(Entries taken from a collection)
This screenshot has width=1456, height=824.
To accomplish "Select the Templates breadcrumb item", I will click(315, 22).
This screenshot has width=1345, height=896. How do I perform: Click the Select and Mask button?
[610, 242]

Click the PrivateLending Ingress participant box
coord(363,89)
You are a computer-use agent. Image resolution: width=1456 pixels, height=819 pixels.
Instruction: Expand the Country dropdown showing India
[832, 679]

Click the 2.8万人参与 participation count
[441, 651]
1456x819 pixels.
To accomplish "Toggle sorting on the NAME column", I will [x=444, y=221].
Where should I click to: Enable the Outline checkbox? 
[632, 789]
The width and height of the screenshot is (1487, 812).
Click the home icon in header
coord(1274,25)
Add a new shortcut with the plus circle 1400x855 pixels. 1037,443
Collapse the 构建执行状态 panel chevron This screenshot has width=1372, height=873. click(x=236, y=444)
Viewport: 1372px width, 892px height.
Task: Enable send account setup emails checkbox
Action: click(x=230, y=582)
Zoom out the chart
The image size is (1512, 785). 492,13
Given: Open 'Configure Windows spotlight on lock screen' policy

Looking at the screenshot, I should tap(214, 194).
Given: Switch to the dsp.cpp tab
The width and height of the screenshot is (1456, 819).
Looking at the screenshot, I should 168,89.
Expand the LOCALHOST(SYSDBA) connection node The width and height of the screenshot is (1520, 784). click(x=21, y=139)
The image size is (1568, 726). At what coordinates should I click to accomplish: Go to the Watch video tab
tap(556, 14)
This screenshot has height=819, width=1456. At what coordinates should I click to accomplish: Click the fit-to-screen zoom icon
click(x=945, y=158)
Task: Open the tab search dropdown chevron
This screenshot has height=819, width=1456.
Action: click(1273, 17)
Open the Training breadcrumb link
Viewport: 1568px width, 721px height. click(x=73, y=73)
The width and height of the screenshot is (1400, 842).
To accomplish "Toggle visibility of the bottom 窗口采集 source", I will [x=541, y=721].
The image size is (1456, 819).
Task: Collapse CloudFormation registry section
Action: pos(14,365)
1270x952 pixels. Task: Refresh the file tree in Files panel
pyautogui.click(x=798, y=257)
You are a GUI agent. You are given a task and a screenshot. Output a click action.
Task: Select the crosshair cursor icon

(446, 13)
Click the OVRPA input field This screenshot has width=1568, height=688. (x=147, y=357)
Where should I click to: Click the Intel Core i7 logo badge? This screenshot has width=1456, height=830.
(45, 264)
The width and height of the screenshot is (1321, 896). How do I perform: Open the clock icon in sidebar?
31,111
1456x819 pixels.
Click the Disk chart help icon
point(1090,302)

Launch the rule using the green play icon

ACTIVITY - Using the data above, report how many lines include the string "agent" and add nothing to the number.

RESULT OF THIS TASK - 2